Classic notes always certify the right to acquire a financial object, the underlying, within a certain period, the subscription period, at a fixed price, the subscription price. Therefore, they are never puts. The subscription right mainly applies to securities and is granted by stock corporations in order to make bond issues more attractive or to be able to raise debt capital on more favorable terms. The underlying securities mostly originate from the issuing company itself. Exercising a classic warrant on shares or bonds fundamentally leads to a change in the issuer’s capital structure. German stock corporations may therefore only issue certificates for the purchase of shares as part of a conditional capital increase. The approval of the shareholders is therefore always required.
In contrast to bare warrants, the underlying for classic notes is only created at the time of exercise. The issuer does not provide a pictorial explanation of the share or bond certificate until the option is exercised.
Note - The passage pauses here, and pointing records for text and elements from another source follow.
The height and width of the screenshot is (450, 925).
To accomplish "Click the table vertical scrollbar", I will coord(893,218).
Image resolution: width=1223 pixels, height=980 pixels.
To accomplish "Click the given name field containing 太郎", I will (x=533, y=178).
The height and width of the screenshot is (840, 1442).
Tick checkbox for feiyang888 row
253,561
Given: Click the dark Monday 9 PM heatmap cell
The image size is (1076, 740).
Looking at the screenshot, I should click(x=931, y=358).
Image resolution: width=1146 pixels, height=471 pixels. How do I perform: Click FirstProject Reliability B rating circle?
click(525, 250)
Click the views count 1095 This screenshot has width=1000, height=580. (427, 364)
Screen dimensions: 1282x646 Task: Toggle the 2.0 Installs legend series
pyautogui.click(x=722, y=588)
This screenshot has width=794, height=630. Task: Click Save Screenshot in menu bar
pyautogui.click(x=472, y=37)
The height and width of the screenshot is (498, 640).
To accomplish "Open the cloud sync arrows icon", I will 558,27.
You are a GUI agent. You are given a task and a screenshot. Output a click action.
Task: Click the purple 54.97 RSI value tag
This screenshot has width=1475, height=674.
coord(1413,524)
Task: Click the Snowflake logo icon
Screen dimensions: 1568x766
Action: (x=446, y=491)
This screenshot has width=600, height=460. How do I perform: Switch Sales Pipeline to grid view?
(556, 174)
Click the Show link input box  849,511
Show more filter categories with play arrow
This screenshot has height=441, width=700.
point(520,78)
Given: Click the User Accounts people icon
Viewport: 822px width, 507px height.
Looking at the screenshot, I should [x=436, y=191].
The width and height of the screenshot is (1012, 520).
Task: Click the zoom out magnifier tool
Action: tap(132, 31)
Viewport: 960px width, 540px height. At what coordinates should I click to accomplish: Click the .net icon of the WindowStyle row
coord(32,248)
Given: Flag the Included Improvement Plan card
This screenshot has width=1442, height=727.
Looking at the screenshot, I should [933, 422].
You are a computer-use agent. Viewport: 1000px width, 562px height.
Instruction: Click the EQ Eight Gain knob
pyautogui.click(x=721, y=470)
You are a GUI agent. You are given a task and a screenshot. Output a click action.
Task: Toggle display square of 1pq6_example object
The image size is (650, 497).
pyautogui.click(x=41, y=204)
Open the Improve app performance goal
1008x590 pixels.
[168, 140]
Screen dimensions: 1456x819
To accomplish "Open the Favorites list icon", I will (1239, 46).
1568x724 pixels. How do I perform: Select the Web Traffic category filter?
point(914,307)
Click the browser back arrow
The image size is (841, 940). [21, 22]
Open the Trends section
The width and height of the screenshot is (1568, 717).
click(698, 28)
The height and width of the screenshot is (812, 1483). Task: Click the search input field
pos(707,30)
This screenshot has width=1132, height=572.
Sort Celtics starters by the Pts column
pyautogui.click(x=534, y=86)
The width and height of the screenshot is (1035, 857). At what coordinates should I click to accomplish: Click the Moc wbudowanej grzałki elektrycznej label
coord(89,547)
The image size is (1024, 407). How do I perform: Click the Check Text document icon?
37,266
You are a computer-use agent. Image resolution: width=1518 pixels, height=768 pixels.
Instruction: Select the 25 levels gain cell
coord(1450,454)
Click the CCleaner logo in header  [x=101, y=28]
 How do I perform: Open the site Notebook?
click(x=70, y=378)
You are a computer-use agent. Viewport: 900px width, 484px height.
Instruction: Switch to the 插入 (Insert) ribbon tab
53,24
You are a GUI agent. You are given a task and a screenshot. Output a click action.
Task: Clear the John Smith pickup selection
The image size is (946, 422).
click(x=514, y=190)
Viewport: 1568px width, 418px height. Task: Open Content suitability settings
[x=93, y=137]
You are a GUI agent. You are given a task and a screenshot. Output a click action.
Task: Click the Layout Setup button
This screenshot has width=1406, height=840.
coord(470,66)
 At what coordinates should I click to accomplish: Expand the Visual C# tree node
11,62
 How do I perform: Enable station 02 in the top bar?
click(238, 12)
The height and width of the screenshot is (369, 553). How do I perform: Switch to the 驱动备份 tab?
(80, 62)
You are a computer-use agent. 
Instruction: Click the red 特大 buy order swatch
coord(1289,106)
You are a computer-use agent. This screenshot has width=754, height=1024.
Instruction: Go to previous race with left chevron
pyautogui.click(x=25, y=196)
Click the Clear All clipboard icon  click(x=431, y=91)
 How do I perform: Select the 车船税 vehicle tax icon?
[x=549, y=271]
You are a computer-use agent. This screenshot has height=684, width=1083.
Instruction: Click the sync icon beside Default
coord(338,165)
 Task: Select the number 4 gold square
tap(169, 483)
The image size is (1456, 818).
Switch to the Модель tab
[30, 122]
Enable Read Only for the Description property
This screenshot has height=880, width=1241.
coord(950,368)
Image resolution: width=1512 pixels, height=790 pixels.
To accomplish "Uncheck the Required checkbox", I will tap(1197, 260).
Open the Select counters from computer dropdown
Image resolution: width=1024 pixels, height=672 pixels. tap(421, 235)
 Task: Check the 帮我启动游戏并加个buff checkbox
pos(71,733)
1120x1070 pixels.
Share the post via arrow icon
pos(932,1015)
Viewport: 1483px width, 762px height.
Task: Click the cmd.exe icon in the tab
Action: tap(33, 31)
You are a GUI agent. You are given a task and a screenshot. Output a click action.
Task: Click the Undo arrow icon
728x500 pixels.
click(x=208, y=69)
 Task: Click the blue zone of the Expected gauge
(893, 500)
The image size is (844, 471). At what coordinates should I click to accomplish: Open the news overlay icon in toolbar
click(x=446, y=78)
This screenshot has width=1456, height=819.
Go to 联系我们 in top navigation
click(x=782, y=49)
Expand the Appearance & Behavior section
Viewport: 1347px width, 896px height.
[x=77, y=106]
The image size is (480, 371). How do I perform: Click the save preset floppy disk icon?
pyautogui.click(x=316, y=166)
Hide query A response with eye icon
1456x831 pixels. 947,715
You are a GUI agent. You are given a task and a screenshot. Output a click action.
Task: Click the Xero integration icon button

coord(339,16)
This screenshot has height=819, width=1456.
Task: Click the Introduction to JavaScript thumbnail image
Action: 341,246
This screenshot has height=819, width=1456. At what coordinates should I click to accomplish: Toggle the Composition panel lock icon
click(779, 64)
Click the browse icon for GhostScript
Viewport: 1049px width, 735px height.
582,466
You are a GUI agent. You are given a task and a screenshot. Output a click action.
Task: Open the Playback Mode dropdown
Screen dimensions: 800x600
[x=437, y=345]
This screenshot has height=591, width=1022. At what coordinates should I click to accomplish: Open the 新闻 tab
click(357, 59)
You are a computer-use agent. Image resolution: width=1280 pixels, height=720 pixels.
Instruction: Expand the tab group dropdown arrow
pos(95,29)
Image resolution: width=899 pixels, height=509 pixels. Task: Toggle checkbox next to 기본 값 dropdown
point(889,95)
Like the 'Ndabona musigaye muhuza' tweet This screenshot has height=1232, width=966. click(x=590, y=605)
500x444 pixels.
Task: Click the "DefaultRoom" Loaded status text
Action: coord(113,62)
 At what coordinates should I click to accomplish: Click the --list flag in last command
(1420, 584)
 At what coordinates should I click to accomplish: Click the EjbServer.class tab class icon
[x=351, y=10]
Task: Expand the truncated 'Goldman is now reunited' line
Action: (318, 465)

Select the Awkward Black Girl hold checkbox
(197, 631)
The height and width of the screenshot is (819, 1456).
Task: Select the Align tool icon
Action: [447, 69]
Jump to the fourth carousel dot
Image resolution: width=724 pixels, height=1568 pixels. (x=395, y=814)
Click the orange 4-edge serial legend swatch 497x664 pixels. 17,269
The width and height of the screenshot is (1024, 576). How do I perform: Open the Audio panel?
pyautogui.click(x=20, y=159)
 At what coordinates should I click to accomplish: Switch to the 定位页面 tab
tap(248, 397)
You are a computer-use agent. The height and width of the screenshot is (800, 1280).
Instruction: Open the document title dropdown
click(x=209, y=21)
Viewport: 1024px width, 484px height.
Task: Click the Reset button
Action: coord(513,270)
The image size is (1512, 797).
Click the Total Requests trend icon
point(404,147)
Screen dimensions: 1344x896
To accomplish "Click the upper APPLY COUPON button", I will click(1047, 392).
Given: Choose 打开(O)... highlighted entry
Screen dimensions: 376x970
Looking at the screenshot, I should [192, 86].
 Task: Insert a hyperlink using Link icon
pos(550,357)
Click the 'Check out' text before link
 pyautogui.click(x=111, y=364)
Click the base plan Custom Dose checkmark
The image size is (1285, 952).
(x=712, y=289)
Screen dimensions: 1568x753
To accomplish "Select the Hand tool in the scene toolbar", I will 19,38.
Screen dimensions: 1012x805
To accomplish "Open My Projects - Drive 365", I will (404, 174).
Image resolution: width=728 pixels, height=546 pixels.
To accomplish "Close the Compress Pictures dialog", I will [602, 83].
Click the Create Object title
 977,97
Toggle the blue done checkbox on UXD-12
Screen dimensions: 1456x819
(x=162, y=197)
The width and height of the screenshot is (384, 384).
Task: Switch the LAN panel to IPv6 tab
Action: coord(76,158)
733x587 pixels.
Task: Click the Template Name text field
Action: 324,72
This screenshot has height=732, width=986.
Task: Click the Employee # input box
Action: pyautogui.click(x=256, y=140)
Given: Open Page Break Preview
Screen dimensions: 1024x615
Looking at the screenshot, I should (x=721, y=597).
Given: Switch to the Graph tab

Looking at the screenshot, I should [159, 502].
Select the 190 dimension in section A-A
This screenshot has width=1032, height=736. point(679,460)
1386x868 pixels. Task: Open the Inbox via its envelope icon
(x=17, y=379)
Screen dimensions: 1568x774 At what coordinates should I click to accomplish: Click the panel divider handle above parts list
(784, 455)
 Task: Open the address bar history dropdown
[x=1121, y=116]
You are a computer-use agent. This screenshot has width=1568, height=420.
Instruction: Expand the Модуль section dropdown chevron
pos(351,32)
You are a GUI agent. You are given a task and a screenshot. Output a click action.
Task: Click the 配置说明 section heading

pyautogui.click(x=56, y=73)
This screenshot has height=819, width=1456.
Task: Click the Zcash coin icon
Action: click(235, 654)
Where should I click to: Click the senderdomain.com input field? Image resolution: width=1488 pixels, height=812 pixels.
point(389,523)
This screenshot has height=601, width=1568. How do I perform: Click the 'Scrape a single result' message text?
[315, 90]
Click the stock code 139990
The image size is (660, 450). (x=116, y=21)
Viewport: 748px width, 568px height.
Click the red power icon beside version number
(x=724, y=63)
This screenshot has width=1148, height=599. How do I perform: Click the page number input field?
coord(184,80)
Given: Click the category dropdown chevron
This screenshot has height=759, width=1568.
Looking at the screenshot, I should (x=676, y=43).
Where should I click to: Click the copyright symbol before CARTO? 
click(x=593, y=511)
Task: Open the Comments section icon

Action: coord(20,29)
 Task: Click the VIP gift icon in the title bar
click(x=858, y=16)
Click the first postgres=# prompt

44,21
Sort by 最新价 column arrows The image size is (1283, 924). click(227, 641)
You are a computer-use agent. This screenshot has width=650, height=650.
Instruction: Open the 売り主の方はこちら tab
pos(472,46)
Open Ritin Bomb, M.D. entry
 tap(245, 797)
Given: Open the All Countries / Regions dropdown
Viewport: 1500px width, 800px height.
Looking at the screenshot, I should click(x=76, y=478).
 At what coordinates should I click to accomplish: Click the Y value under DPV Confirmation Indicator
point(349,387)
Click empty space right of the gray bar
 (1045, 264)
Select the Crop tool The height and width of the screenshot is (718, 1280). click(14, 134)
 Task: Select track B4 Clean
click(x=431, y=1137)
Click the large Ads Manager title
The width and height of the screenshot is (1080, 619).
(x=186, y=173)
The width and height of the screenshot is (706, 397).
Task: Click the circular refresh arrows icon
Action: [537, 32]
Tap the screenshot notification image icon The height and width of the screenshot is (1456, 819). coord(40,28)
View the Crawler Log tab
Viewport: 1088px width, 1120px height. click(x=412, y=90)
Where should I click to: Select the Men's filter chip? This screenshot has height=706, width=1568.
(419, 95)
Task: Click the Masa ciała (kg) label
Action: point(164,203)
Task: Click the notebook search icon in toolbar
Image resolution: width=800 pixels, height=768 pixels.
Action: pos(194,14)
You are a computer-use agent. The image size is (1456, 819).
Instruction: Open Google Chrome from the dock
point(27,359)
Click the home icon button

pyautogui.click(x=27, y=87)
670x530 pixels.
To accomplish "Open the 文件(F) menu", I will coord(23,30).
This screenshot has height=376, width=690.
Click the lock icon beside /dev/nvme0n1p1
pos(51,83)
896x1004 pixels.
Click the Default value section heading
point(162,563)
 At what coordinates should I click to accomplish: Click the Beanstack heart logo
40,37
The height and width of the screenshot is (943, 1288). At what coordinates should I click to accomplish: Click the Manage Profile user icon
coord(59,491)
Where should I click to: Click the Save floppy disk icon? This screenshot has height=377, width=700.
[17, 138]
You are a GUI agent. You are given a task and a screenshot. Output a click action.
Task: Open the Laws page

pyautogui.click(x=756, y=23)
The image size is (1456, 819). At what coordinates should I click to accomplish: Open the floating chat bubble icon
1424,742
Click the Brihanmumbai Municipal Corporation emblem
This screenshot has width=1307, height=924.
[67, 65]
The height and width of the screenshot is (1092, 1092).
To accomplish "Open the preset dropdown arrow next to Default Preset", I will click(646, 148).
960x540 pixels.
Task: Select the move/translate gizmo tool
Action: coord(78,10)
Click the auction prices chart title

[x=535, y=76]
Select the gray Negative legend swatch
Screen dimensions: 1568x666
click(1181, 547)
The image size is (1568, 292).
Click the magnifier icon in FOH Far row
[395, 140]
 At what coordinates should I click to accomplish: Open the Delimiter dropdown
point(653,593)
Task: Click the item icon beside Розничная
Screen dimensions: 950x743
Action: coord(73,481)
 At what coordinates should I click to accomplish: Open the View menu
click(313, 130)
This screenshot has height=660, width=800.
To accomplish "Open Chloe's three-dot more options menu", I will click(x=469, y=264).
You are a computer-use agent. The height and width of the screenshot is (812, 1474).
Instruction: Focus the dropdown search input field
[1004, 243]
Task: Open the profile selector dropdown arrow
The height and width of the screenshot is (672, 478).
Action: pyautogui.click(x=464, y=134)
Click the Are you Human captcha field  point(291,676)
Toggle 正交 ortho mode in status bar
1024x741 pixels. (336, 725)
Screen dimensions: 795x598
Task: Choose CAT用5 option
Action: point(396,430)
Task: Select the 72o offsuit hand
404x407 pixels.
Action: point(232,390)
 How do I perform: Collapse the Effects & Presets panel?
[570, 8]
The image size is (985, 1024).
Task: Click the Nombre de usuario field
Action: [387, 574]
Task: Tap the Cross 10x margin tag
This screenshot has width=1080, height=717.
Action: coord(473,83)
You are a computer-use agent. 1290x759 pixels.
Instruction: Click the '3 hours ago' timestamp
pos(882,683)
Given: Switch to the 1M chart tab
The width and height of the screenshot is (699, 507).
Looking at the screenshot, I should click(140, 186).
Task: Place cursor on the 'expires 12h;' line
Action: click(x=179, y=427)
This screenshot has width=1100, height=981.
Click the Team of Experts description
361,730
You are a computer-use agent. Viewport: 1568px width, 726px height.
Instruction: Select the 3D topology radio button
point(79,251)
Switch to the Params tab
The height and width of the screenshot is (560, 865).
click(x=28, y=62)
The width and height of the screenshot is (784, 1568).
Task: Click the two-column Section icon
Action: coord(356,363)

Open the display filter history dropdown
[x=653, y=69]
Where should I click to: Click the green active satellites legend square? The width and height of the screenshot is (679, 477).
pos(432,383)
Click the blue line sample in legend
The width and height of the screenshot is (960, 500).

Naked warrants now represent the larger group of warrants. They certify both buy and sell options. The underlyings are already in circulation at the time the notes are issued, so that, for example, exercising a bare share call slip does not lead to an increase in the share capital of the AG concerned. This aspect can ultimately be neglected, since the issue conditions of naked warrants generally provide for cash settlement.
Covered versus uncovered warrants (underlay)
If the writer of a bare warrant has the underlying during the term of the bill, one speaks of a covered warrant or covered warrant. In principle, all those bare warrants that relate to specific assets, such as shares or bonds, can be issued as covered warrants. However, the term is generally only used in connection with bare share certificates.
The issues of covered share certificates are particularly interesting for insurance and investment companies. These generally have extensive securities holdings and can open up additional sources of finance by selling the warrants, especially if they are unlikely to be exercised.